Título: Mendes tem proposta híbrida para saneamento
Autor: Basile, Juliano
Fonte: Valor Econômico, 04/04/2008, Brasil, p. A2

O futuro presidente do Supremo Tribunal Federal (STF), Gilmar Mendes, propôs uma solução inovadora para definir quem é competente para decidir sobre a prestação dos serviços de saneamento básico: Estados ou municípios. Para ele, os governos estaduais deverão ter 24 meses, a contar da data de decisão do próprio Supremo, para implementar um novo modelo de planejamento para o saneamento no qual aceitem propostas de regiões metropolitanas, microrregiões e aglomerados urbanos.

O STF está discutindo o assunto desde 1998, quando o PDT ingressou com ação contra Lei Estadual do Rio de janeiro que autorizou a criação de uma região metropolitana para prestar os serviços. O ex-presidente do STF, Maurício Corrêa, votou a favor da lei estadual e, com isso, garantiu a competência dos Estados no saneamento.

Já o também ex-presidente da Corte Nelson Jobim, hoje ministro da Defesa, defendeu a competência de municípios reunidos para a prestação dos serviços. Jobim levou em consideração o fato de alguns municípios serem deficitários e outros registrarem superávit na questão do saneamento. A solução, para ele, estaria no agrupamento de municípios. Caberia a essa reunião de prefeituras decidir a forma como os serviços serão prestados. Joaquim Barbosa também defendeu os municípios, mas divergiu de Jobim num ponto. Para ele, caberia às regiões metropolitanas decidir a forma de prestação dos serviços.

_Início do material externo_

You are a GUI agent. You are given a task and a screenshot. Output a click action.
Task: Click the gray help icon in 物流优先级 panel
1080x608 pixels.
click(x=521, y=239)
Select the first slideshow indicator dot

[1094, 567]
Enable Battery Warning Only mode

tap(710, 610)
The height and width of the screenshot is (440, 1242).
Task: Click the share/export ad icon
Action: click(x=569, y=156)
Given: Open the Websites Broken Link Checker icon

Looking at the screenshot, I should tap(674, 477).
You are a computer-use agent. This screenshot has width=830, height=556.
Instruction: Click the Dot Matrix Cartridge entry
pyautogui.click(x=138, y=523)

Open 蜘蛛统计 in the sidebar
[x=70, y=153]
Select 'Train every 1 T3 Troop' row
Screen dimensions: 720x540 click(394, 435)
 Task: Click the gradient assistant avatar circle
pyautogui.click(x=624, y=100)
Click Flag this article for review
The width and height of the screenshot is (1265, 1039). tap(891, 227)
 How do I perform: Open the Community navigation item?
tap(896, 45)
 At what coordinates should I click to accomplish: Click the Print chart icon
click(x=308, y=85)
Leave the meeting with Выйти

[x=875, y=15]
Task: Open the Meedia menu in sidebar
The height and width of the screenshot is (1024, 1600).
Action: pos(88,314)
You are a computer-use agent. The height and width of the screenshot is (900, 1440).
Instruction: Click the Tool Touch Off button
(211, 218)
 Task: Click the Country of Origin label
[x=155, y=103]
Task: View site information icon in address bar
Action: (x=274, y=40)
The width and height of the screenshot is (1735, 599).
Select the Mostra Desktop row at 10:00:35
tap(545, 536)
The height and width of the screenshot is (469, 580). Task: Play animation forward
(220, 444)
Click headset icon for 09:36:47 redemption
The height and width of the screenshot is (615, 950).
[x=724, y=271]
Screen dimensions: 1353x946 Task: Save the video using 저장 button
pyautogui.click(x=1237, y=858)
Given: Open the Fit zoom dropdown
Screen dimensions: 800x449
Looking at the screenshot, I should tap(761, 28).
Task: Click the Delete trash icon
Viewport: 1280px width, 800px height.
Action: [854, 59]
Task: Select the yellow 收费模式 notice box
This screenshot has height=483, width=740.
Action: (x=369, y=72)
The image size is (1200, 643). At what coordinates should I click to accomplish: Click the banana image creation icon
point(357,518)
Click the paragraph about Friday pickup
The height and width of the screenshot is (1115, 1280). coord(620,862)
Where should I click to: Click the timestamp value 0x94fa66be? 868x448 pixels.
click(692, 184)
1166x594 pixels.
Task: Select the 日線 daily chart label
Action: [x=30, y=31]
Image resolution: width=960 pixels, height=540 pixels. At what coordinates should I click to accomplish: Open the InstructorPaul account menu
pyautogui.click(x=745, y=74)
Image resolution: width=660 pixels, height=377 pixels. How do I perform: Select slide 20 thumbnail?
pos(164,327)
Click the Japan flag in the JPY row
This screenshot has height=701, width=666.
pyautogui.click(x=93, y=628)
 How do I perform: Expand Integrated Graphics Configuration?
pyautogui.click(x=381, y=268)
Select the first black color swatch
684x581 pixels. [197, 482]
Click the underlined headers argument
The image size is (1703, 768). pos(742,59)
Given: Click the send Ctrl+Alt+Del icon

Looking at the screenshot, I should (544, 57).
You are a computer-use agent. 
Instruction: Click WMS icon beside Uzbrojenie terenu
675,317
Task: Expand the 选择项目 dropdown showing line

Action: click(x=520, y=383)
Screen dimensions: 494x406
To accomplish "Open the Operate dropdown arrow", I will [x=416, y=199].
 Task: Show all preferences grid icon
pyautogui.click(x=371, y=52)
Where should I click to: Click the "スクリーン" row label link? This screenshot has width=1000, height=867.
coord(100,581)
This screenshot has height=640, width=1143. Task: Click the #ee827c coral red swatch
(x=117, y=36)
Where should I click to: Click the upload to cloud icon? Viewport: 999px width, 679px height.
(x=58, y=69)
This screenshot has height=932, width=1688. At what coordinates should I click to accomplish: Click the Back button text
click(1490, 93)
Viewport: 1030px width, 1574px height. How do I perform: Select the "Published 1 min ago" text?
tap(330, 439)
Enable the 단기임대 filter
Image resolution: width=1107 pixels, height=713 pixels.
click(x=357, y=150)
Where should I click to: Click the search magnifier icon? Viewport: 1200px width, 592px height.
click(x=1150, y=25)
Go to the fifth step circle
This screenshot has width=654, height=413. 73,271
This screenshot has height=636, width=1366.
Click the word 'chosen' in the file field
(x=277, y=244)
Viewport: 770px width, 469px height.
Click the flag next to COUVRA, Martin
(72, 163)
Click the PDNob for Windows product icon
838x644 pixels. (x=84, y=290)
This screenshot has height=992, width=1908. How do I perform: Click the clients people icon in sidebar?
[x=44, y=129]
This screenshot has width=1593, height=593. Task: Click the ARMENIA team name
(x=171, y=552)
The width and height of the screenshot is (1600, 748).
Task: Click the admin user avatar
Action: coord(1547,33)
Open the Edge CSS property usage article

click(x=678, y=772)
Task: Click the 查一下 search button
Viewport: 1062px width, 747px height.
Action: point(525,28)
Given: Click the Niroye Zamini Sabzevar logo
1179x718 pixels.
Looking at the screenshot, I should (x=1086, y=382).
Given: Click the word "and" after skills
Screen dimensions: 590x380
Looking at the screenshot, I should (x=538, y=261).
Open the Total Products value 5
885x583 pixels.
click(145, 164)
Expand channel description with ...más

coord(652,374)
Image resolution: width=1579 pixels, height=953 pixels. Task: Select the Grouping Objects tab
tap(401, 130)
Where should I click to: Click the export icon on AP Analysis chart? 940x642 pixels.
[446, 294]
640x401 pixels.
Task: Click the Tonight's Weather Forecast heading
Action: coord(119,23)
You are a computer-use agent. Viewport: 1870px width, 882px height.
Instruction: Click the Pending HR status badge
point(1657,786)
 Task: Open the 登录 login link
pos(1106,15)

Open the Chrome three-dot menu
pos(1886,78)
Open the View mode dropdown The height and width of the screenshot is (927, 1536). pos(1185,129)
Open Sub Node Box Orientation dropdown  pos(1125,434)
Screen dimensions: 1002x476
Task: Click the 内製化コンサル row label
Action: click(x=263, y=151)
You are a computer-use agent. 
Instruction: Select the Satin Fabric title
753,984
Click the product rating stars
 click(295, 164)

Ontem, Mendes, que havia pedido vista do processo, levou o seu voto. Primeiro, ele disse que a solução não está em dar todo o poder aos municípios. Em seguida, o ministro enfatizou que os Estados devem levar em conta os problemas locais, de cada cidade. A solução, diz Mendes, será permitir que os Estados chamem os municípios e as regiões metropolitanas para planejar a execução dos serviços. Será, portanto, um sistema híbrido no qual o governo estadual deverá acolher a participação dos municípios na definição desse planejamento, "sem que haja concentração de poder decisório nas mãos de qualquer ente". Ricardo Lewandowski pediu vista do processo.